Stored data:
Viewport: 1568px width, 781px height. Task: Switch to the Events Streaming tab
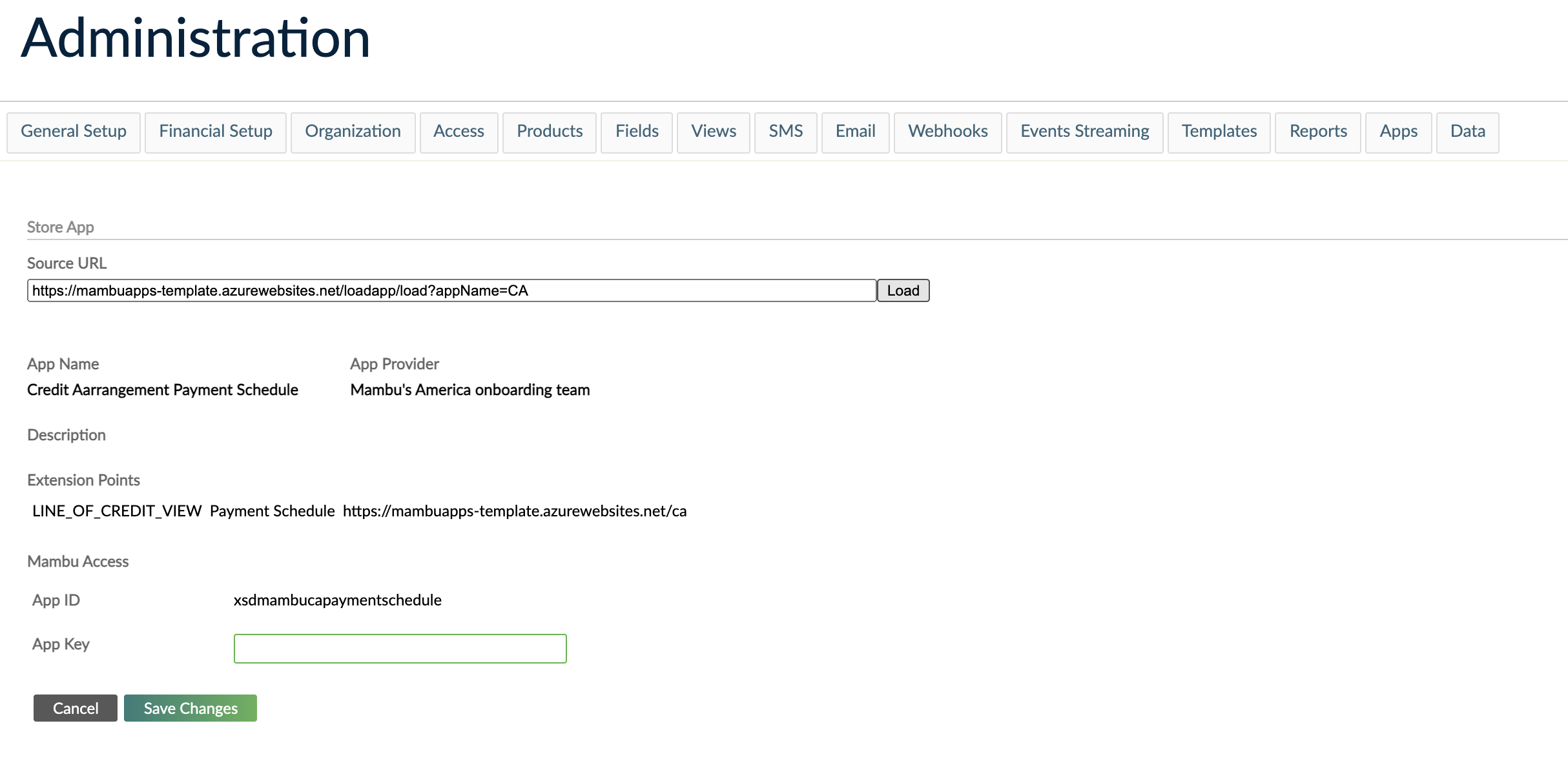click(1084, 132)
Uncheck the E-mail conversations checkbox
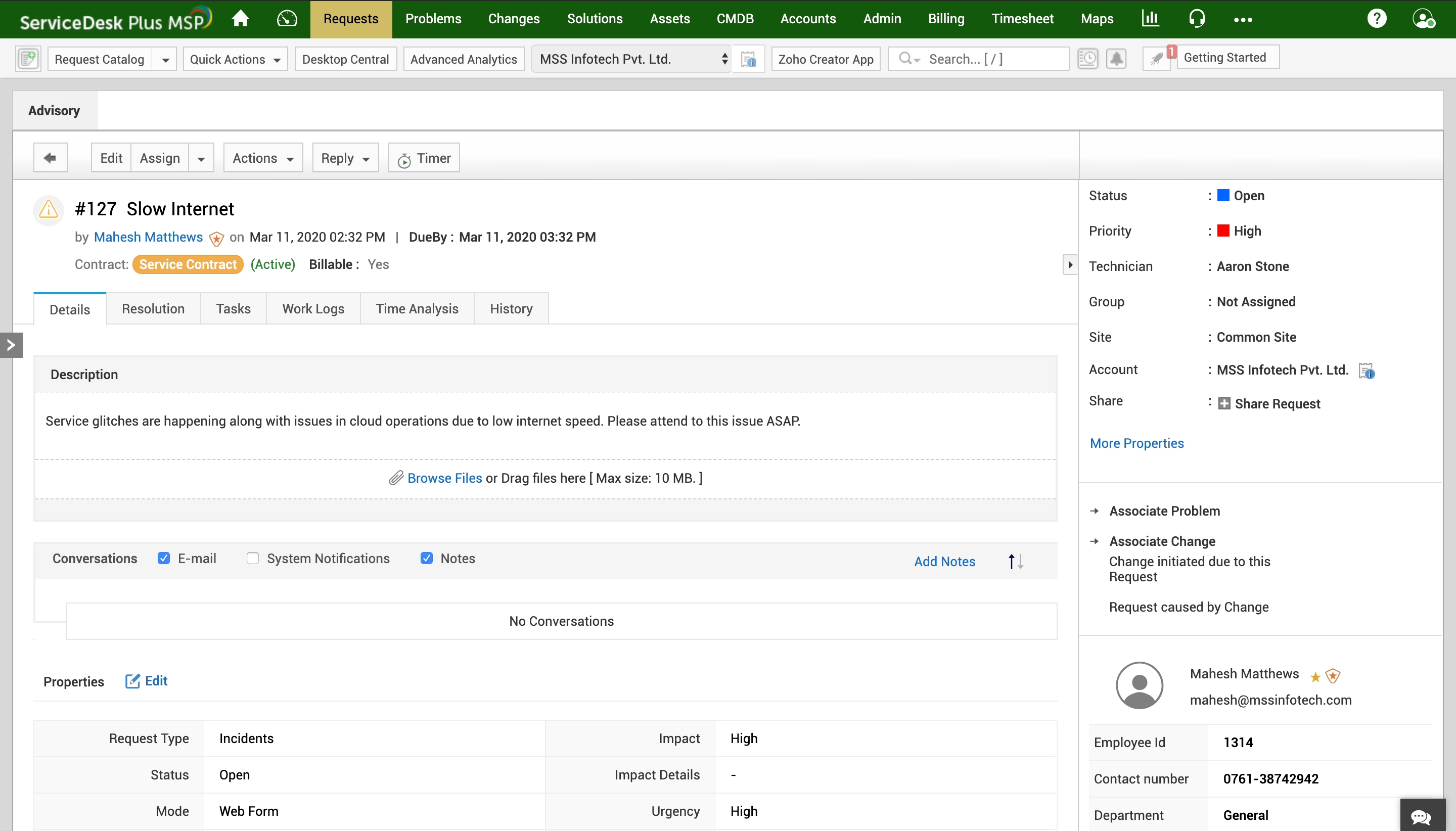 click(x=164, y=558)
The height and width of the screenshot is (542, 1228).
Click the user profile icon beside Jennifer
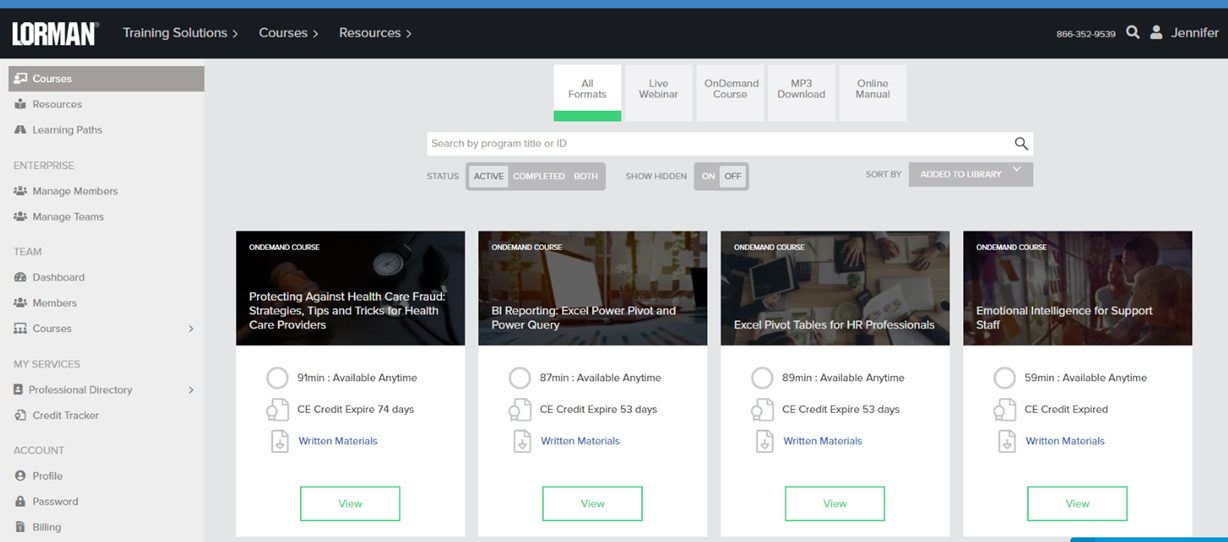click(x=1156, y=32)
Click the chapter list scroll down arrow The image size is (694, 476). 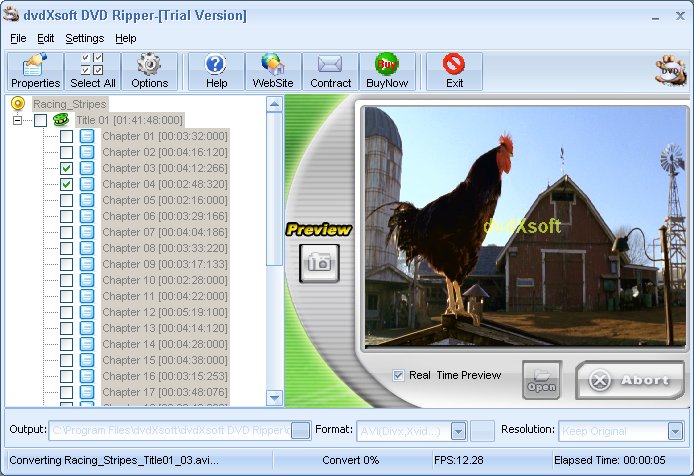click(274, 398)
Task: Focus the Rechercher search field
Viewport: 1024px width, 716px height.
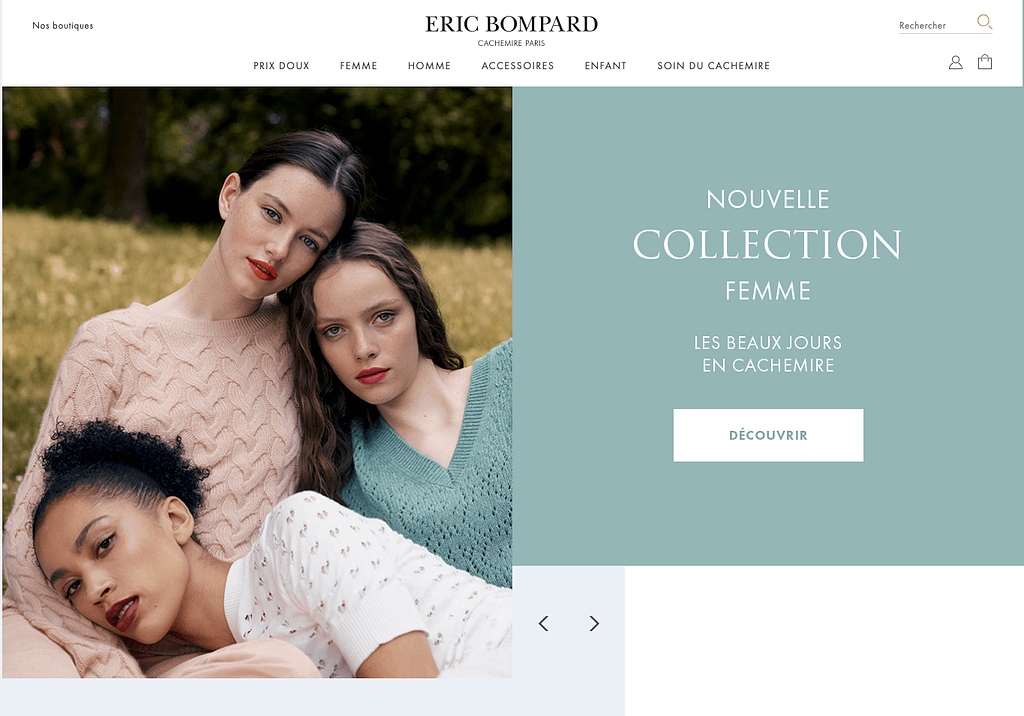Action: click(936, 25)
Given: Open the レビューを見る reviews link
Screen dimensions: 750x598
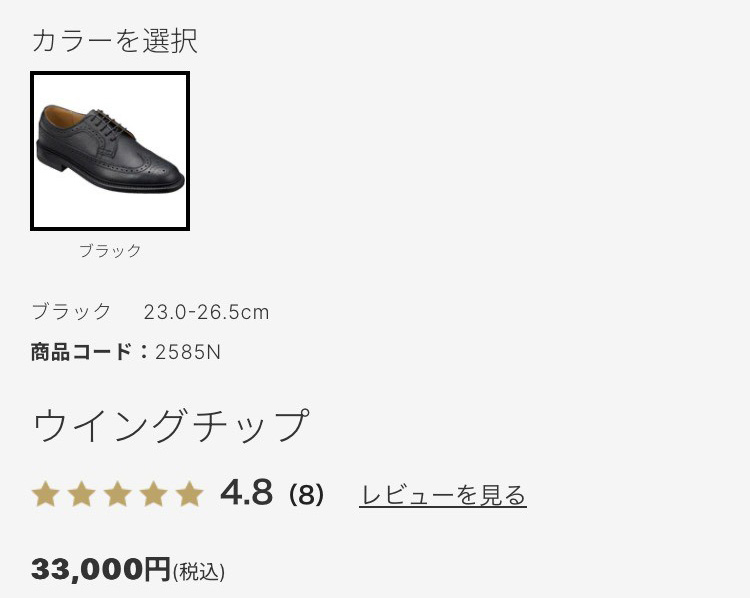Looking at the screenshot, I should 443,495.
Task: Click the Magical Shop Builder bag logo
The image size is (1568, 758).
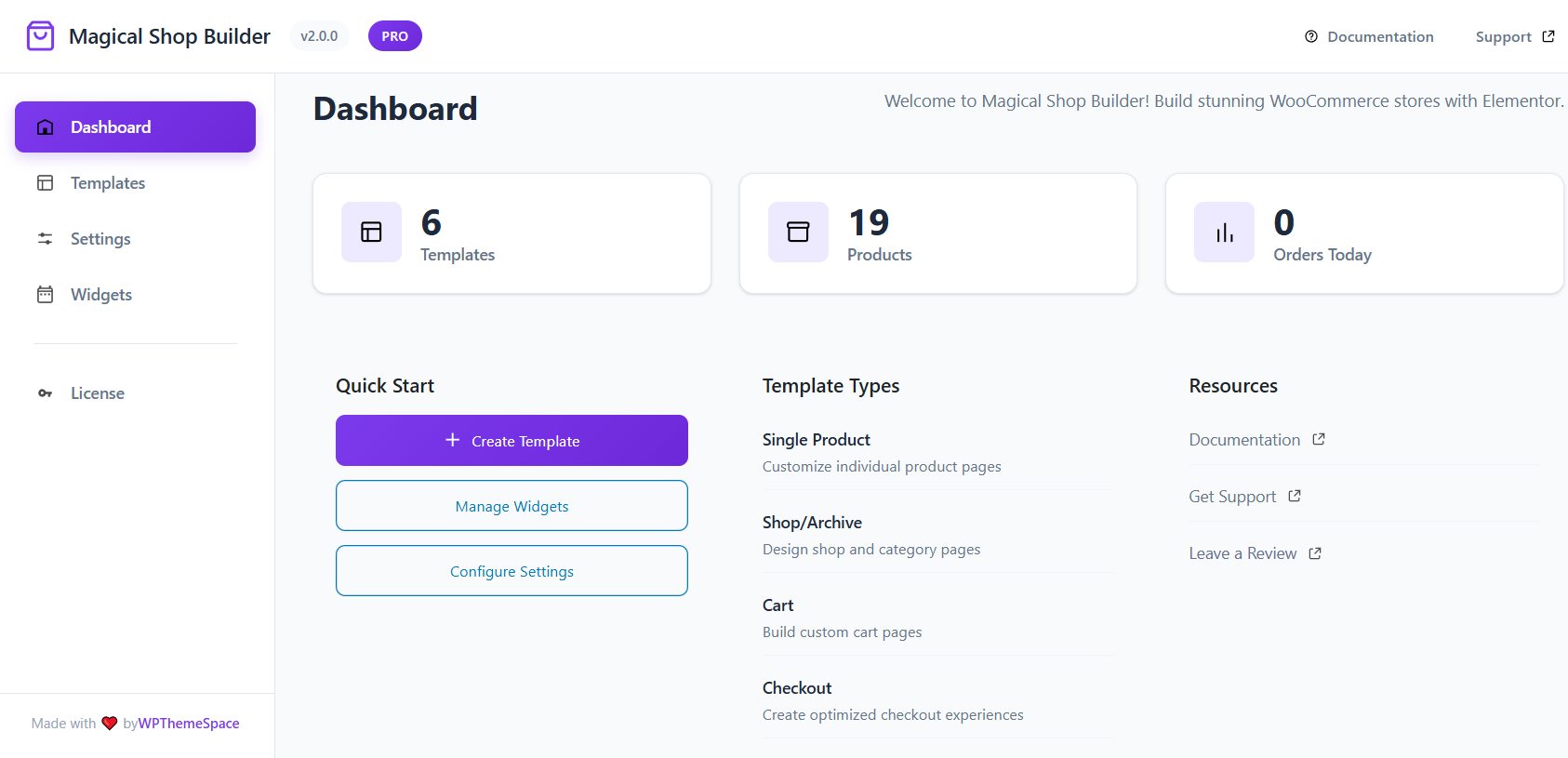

• **EXERCISE PROMPT**
Edit the listing from the line with "Task: Focus the Rechercher search field" through its end by swapping "Task" for "Step" and leaving everything else as it is. Give back only those lines, without the pictures.

• **SOLUTION FOR THIS PROBLEM**
Step: Focus the Rechercher search field
Viewport: 1024px width, 716px height.
Action: click(936, 25)
Given: Open the レビューを見る reviews link
Screen dimensions: 750x598
Looking at the screenshot, I should 443,495.
Step: Click the Magical Shop Builder bag logo
The image size is (1568, 758).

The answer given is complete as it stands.